+++ DATA FOR ANALYSIS

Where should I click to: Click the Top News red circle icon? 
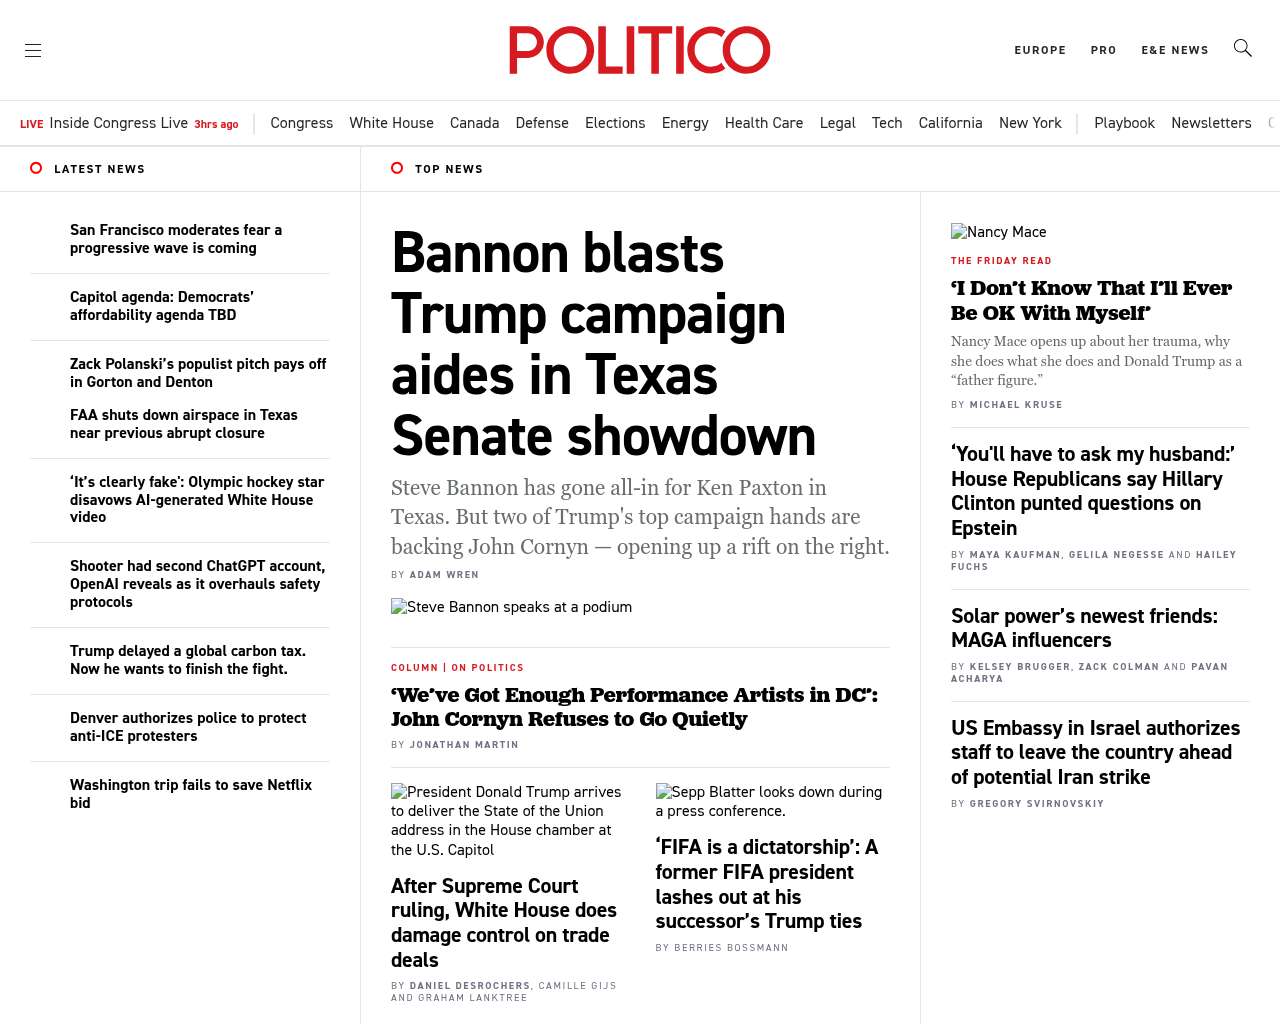click(x=397, y=168)
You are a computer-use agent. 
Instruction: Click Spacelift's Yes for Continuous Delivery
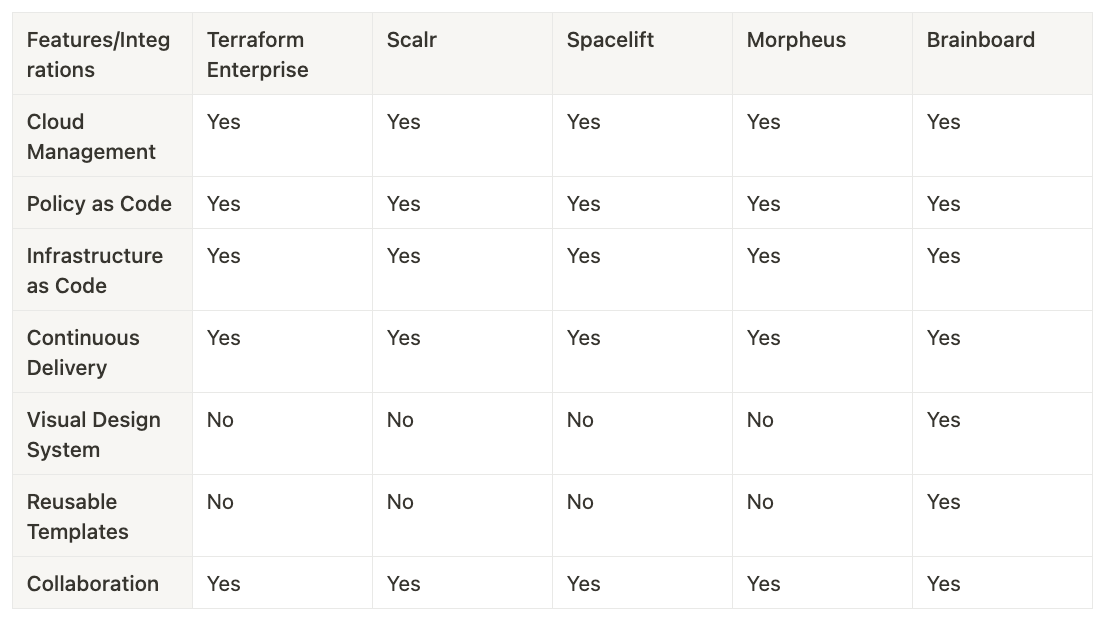point(583,338)
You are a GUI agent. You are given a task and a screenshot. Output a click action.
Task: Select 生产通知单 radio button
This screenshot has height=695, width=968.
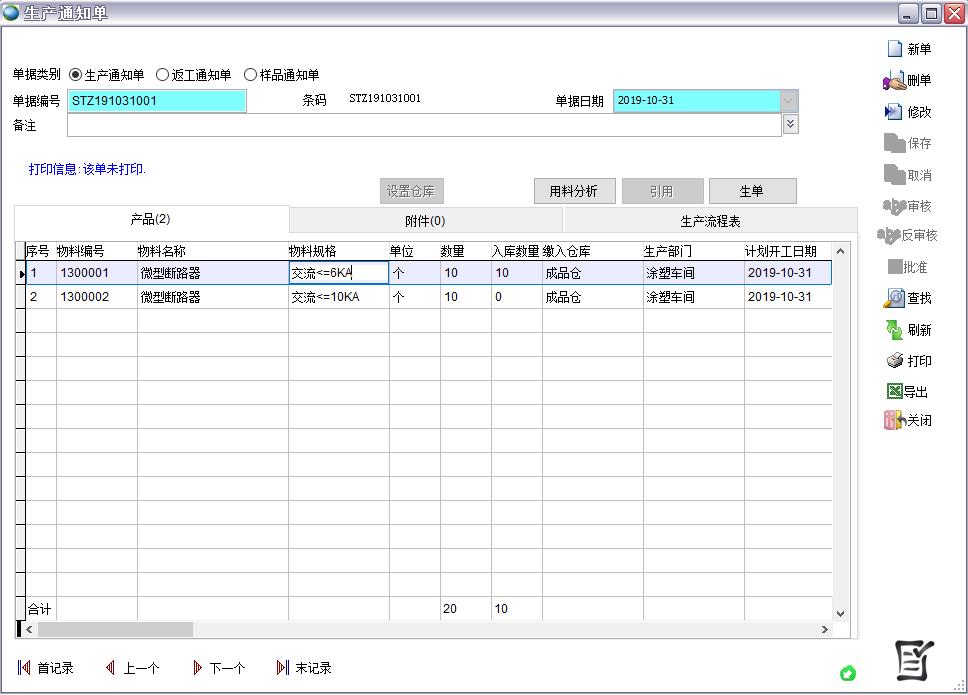pos(76,75)
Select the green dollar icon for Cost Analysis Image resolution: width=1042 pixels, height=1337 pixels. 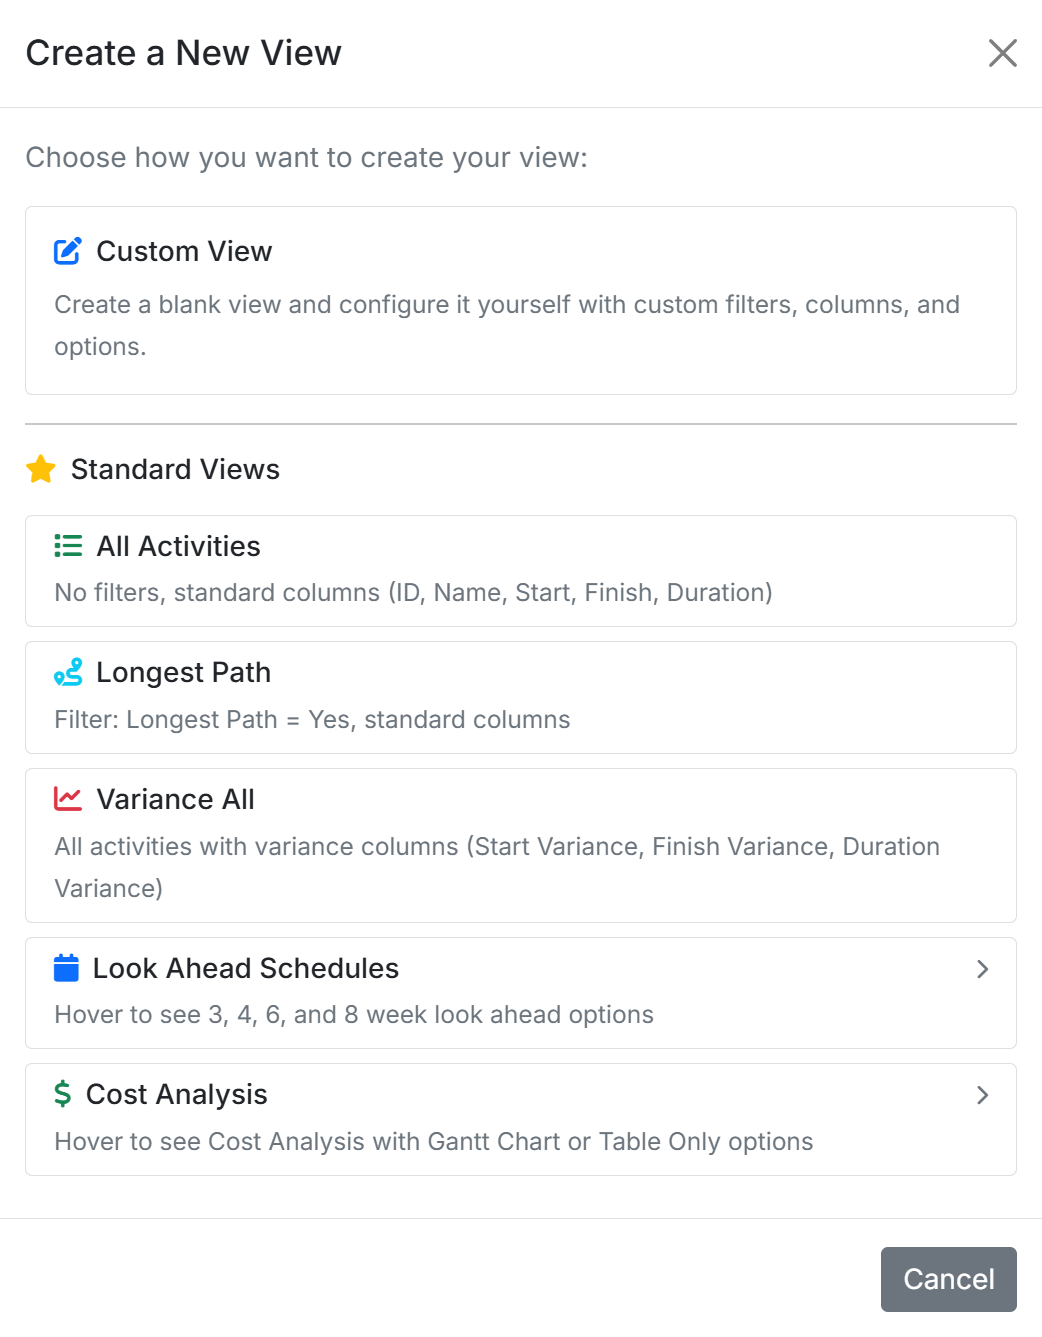tap(63, 1094)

++++++

→ WHAT YOU HAVE TO DO: Your task is to return the lines above, from the first one up to and including the line containing "Task: Select 生产通知单 radio button", minus any pictures.

→ WRITTEN SOLUTION:
Where should I click to: Click the Top News red circle icon? 
click(x=397, y=168)
You are a computer-use agent. 
Instruction: Click Spacelift's Yes for Continuous Delivery
point(583,338)
You are a GUI agent. You are given a task and a screenshot. Output a click action.
Task: Select 生产通知单 radio button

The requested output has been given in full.